Core Data & Redemption Metrics (Thursday, May 28, 2026):
- The Trend: Speaking at the Bernstein Strategic Decisions Conference in New York, Apollo Global Management ($APO.N) President Jim Zelter warned that wealthy retail investors are highly likely to continue pulling capital out of private credit funds.
- The 5% Liquidity Cap: Despite “solid” underlying asset performance through March, April, and May, Zelter does not expect a dramatic decrease in exit requests. Because these retail-focused private credit funds typically cap quarterly share buybacks at 5% of total assets, redemption queues remain backed up.
- The Behavioral Risk: Zelter noted that the rate of redemptions could experience “a little bit of an increase if people want to game the system” by submitting outsized redemption requests early to secure a spot within the 5% quarterly limit.

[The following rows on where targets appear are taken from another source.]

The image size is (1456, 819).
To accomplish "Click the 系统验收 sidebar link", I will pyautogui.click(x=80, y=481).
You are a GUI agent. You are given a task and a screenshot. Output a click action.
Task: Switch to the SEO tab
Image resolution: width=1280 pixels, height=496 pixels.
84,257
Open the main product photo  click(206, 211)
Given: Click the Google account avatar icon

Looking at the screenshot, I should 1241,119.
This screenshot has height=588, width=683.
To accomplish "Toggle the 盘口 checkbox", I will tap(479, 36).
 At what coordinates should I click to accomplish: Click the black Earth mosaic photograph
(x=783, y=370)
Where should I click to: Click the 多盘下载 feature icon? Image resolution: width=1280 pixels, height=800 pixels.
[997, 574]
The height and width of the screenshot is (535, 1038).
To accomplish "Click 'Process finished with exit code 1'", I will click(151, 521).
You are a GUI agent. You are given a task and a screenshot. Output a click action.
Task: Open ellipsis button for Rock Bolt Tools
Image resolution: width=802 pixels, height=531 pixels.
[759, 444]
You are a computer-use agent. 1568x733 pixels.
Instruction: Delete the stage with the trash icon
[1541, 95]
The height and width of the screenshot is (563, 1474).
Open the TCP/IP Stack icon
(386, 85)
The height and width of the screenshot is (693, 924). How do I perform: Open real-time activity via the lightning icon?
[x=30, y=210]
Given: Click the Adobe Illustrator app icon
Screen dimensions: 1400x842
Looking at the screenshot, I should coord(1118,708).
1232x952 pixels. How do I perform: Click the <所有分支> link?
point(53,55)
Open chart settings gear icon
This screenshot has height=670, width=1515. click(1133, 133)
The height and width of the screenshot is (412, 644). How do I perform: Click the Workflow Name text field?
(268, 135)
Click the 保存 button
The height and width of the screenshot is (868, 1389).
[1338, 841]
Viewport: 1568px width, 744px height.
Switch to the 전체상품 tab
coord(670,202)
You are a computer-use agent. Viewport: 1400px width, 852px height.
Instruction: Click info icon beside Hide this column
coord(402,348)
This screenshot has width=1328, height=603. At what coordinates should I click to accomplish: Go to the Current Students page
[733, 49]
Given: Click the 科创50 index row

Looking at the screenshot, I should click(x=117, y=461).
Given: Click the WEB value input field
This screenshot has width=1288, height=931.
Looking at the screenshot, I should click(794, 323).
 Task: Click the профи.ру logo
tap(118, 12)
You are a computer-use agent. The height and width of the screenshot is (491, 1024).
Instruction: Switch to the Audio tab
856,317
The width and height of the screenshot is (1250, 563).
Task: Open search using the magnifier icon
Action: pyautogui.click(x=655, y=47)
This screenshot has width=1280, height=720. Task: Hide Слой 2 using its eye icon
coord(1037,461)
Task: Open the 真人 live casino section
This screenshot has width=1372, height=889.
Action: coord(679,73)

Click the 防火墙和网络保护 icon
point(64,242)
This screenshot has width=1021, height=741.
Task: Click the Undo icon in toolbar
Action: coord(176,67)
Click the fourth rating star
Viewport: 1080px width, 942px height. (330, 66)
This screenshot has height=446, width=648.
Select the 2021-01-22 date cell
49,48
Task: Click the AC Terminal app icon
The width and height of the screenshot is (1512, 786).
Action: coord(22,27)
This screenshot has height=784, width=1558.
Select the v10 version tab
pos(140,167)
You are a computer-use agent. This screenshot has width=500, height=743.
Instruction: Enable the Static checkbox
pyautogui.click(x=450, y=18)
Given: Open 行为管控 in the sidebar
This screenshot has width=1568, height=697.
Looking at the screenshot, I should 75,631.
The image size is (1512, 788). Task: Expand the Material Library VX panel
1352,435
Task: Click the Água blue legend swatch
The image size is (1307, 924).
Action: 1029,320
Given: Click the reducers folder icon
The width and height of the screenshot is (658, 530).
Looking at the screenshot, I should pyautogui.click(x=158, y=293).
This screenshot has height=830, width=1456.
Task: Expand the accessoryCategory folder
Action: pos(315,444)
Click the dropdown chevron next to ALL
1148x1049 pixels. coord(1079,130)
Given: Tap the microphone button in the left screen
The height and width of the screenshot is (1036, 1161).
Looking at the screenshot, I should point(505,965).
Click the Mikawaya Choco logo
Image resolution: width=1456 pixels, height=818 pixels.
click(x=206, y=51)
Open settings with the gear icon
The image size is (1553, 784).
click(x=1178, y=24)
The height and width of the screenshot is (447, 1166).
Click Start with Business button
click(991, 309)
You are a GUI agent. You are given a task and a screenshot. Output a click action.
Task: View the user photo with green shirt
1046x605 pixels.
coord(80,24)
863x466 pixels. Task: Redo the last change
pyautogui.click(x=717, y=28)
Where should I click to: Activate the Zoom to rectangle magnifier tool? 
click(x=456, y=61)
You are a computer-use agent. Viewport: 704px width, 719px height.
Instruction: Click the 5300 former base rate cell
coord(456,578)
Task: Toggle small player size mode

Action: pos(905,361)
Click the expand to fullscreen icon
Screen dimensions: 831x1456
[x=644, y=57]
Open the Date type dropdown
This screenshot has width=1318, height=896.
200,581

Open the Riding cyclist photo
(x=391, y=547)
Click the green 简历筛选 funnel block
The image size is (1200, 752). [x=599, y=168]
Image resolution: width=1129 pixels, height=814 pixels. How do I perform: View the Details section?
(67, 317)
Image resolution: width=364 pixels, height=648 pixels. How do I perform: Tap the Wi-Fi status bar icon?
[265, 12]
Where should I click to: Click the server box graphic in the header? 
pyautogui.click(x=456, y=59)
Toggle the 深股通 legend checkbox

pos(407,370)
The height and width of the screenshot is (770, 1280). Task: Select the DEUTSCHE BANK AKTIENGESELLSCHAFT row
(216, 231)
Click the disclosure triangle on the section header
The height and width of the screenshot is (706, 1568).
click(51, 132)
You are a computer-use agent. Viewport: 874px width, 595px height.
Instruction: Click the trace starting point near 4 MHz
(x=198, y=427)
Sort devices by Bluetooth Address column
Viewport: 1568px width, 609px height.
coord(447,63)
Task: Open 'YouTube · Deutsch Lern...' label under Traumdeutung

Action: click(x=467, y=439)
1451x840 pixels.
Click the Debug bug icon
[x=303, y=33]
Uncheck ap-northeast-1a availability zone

Market Drivers & Sector Turmoil:
- The Capital Reversal: High-net-worth retail investors turned net-sellers earlier this year, pulling more money out of mid-market lending vehicles than they put in.
- The AI & Valuation Concerns: The exodus is driven by broader macroeconomic anxieties. Investors are highly skeptical of current opaque private loan valuations and increasingly worried about how middle-market corporate borrowers will handle rapid operational disruptions caused by artificial intelligence.
- “Tourists” vs. Long-Term Capital: Zelter emphasized that the sector is “not through the turbulence yet” and that fund managers are learning which geographic distribution channels provide “sticky,” long-term institutional capital versus “shorter-term tourists.”